● Problem to solve
Count the lines in the records below that contain the word "Where" and give only the number.

# # # # # # #

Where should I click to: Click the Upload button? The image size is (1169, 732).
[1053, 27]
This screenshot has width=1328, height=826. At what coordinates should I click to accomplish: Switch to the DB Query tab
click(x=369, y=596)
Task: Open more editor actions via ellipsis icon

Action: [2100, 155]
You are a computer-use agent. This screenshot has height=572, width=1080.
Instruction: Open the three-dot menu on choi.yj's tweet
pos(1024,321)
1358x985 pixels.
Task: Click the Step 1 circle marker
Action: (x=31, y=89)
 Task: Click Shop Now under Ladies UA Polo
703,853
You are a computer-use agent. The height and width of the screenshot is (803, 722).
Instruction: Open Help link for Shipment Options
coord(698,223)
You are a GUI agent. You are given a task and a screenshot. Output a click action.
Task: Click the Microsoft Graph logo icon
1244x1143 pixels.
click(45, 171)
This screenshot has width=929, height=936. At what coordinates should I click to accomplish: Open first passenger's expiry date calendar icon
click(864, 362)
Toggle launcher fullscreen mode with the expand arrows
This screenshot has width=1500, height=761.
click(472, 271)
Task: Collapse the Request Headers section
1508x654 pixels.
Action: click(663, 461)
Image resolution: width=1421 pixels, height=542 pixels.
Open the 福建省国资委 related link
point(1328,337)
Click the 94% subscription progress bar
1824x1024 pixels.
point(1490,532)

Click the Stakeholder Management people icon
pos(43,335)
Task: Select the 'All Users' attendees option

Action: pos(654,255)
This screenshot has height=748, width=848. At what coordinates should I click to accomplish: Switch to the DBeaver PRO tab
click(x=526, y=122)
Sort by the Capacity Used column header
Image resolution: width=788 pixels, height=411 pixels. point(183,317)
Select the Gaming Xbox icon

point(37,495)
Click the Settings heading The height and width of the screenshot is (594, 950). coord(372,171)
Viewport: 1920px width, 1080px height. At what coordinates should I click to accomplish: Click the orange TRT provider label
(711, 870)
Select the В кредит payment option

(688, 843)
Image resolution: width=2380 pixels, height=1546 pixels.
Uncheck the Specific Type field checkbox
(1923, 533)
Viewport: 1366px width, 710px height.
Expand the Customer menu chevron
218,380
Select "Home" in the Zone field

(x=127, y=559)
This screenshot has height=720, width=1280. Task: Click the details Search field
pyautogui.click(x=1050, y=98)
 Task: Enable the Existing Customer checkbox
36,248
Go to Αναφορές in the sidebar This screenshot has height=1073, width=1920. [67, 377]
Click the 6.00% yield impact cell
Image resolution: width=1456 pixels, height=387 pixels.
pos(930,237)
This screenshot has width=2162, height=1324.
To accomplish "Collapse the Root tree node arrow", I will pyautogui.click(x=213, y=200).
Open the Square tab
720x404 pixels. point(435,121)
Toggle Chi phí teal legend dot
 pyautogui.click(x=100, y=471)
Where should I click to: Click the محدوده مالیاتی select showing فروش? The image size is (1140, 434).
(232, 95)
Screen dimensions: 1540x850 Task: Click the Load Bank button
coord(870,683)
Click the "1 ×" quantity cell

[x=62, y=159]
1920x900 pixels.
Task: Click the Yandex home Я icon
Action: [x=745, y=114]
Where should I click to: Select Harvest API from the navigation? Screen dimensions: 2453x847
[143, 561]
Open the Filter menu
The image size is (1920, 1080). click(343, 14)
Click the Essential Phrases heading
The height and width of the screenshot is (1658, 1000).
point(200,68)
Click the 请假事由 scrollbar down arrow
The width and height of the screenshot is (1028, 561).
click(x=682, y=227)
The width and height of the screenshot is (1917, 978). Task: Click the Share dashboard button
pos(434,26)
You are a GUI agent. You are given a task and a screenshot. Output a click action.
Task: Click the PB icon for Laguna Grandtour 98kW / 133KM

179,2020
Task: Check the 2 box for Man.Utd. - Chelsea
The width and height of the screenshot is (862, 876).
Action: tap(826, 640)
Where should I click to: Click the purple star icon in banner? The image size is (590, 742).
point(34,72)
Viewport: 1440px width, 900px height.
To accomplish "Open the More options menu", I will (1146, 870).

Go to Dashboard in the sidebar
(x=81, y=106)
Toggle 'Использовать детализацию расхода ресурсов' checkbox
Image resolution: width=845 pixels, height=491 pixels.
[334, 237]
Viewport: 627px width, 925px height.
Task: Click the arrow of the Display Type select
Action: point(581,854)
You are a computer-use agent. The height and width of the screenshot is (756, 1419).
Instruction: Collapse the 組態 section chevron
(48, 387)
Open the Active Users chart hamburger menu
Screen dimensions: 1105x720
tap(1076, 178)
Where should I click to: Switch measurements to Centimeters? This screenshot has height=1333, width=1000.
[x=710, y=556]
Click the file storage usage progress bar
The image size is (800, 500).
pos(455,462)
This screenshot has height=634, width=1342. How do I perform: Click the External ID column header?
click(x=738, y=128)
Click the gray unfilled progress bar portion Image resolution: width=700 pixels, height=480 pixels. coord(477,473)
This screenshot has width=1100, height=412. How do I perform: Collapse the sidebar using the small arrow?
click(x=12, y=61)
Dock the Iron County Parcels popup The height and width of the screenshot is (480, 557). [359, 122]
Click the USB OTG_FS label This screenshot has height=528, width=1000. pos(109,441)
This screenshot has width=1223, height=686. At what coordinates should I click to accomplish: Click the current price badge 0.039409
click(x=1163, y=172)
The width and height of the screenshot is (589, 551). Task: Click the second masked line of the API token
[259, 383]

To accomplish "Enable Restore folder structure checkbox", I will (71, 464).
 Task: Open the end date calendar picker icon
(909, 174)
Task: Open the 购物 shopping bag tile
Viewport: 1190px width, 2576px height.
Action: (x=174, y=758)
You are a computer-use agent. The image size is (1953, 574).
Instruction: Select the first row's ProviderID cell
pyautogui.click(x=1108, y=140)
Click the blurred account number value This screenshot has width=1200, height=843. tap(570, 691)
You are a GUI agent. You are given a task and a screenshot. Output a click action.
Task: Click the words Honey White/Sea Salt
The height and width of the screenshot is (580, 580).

# # # # # # #

● Correct answer
5